For the three months to September 30, traffic growth amounted to 15.0% on capacity growth of 14.9% resulting in a 0.1 percentage point improvement in passenger load factor to 76.5 per cent.
Premium traffic grew 5.9 per cent whilst the main cabin traffic rose by 16.4 per cent. Traffic on intercontinental routes was up by 15.4 per cent with growth on UK/Europe routes of 13.4 per cent.



Five of the world’s leading airlines - American Airlines, British Airways, Canadian Airlines, Cathay Pacific Airways and Qantas Airways - announced a new, customer-driven global alliance.

The oneworldTM brand launches a programme designed to raise the standard of global air travel.

From early next year, the five airlines will together phase in a wide range of initiatives designed to provide greater customer benefits, including more information and support, greater value and increased opportunities for rewards and recognition.

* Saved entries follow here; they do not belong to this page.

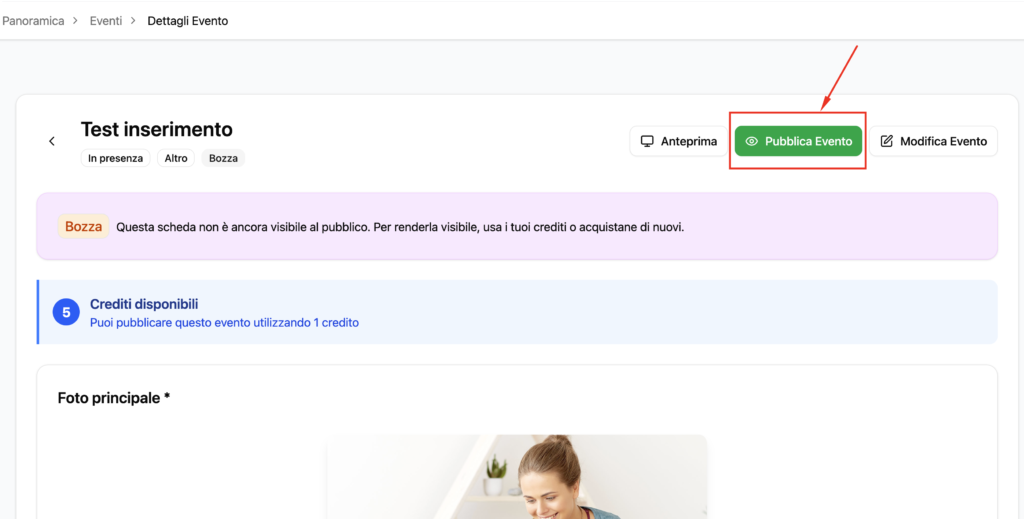Image resolution: width=1024 pixels, height=519 pixels.
Task: Click the back arrow beside Test inserimento
Action: 52,141
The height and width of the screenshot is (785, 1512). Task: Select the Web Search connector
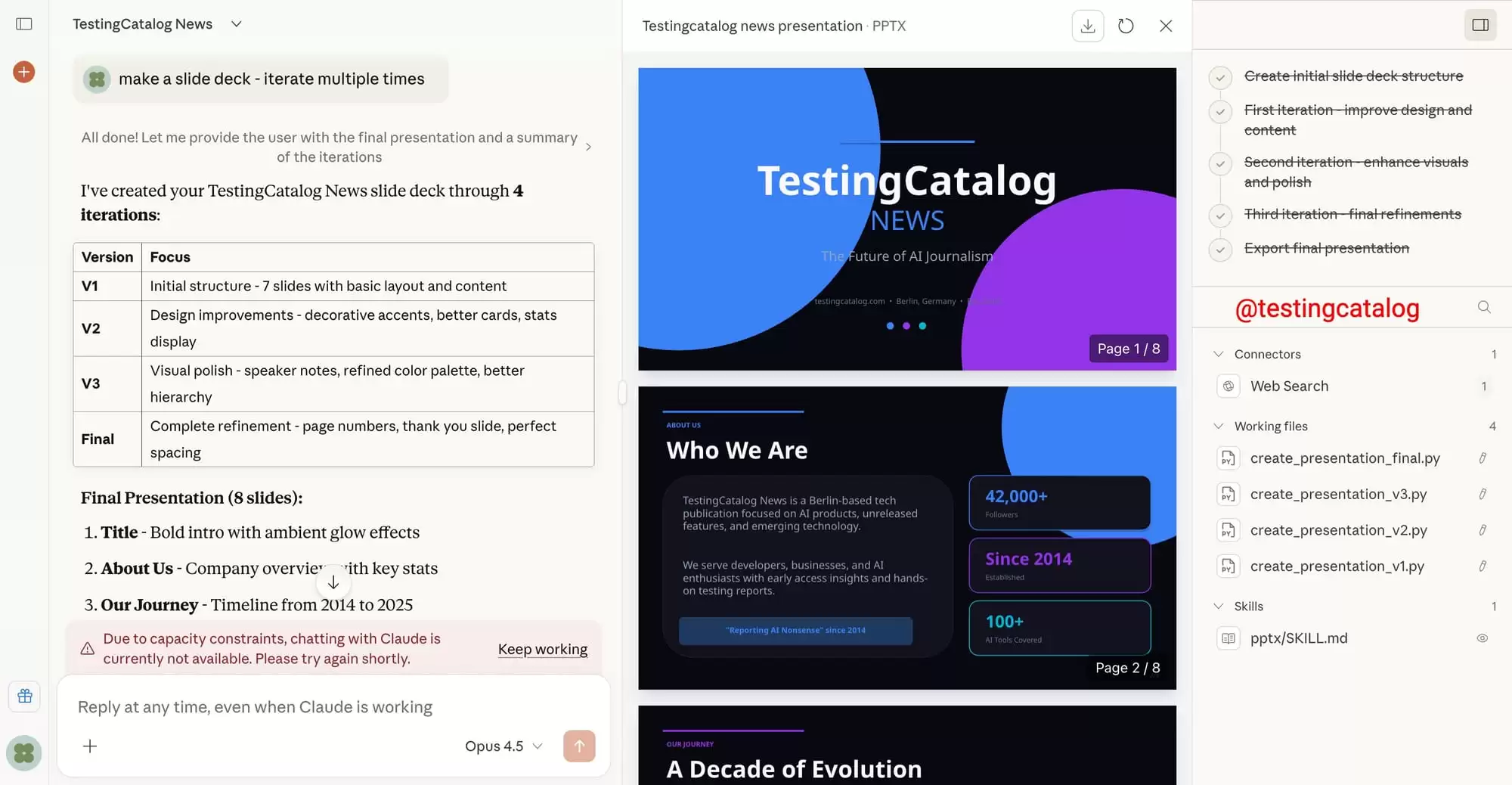point(1288,386)
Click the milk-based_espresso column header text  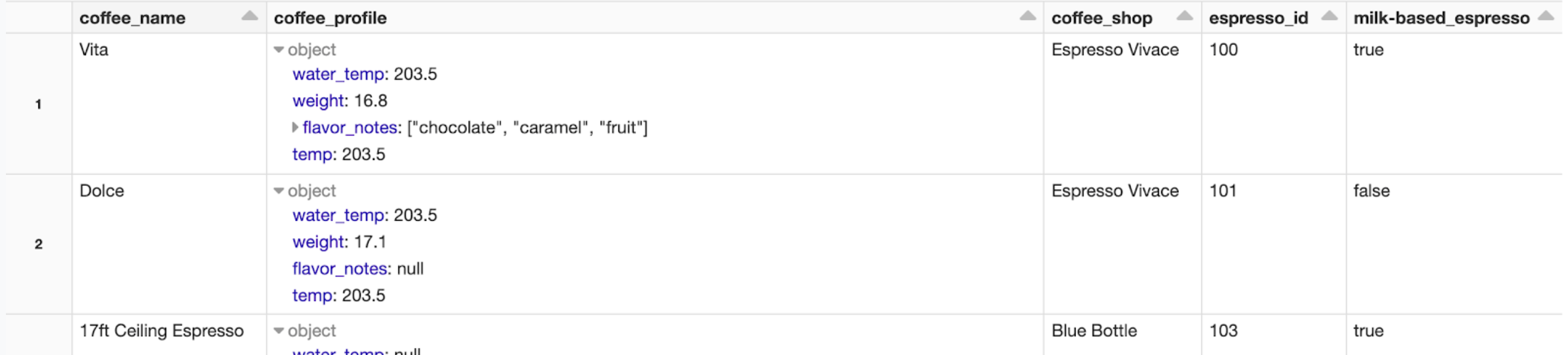pos(1441,18)
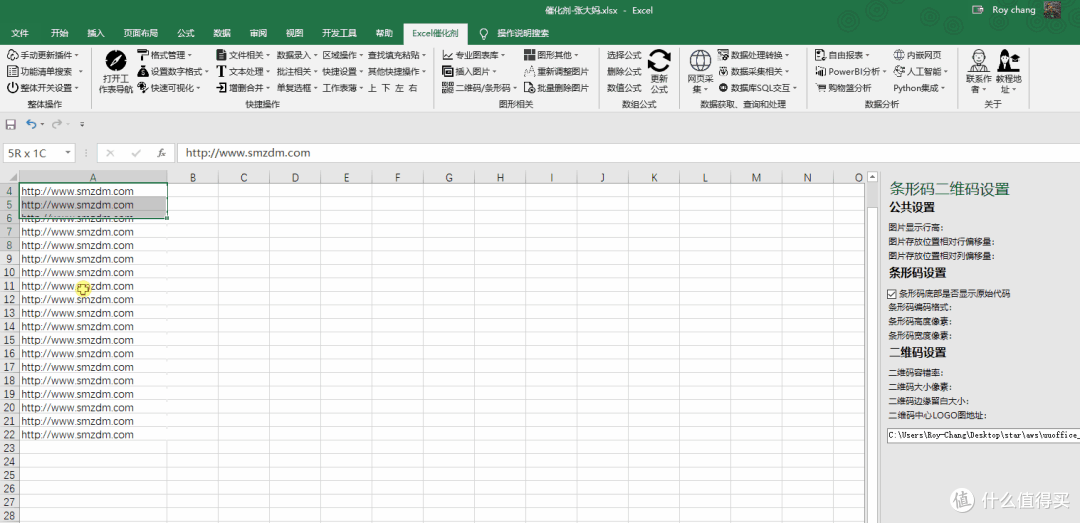Click the 购物篮分析 shopping cart button
Screen dimensions: 1080x523
[x=842, y=88]
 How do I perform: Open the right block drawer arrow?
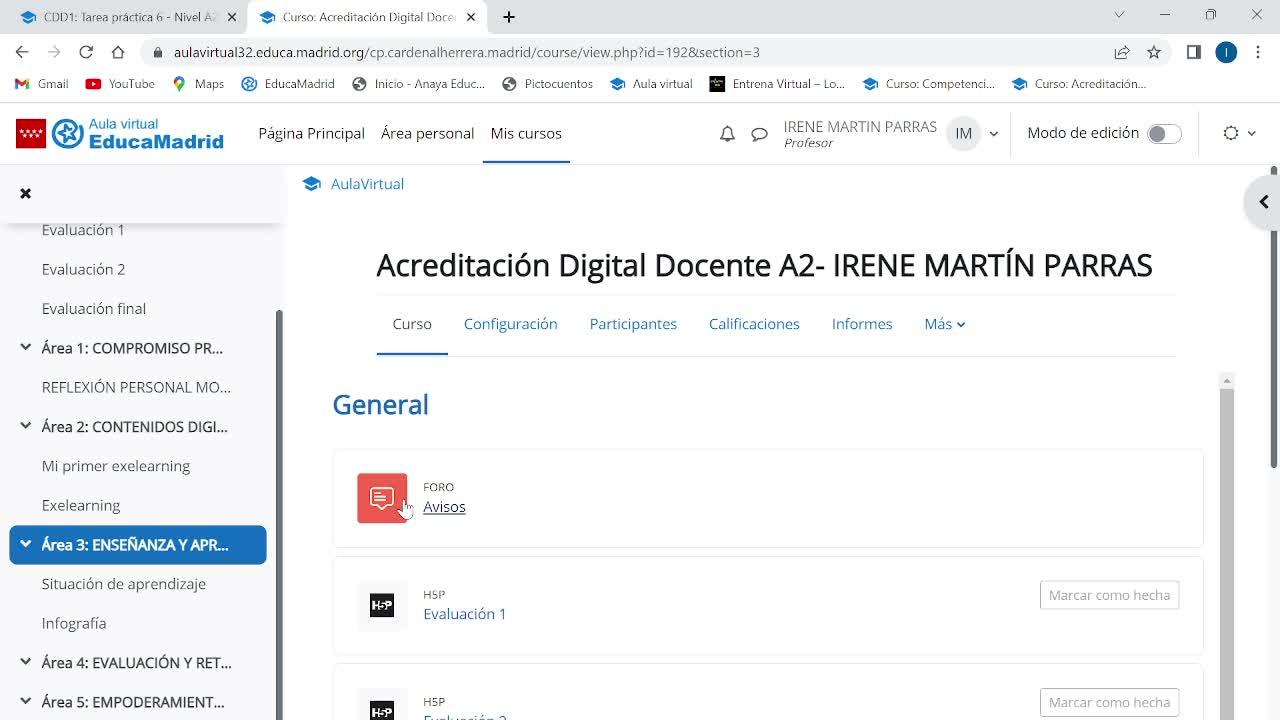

oneworldTM will enable each carrier to offer customers services and products that the individual carriers could not provide alone, responding to changes in the global airline marketplace.

British Airways announced that Rolls-Royce had won the contract to supply the engines to power the new Boeing 777s that were ordered by the airline in August. The British manufacturer will provide up to 64 of its Trent 895 powerplants, carrying a list price of £580 million (US$930 million), to be fitted on the 16 firm orders and 16 options placed for the Boeing twinjets by British Airways. The value of these engines was included in the overall list prices for the new aircraft quoted when they were announced on August 25, 1998.

British Airways and Nigeria Airways announced the signing of a Memorandum of Understanding over the services between London and Lagos. Under the agreement - which has the approval of the UK and Nigerian authorities - a three times a week Boeing 747-400 service is proposed from Heathrow, starting on November 3. The proposed new service will be operated by British Airways in co-operation with Nigeria Airways.

British Airways announced an increase in services to Cape Town this winter, from five to six flights a week subject to an appeal now pending. The announcement follows a decision by the UK Civil Aviation Authority to award British Airways the right to operate the additional UK / South Africa service available to British airlines.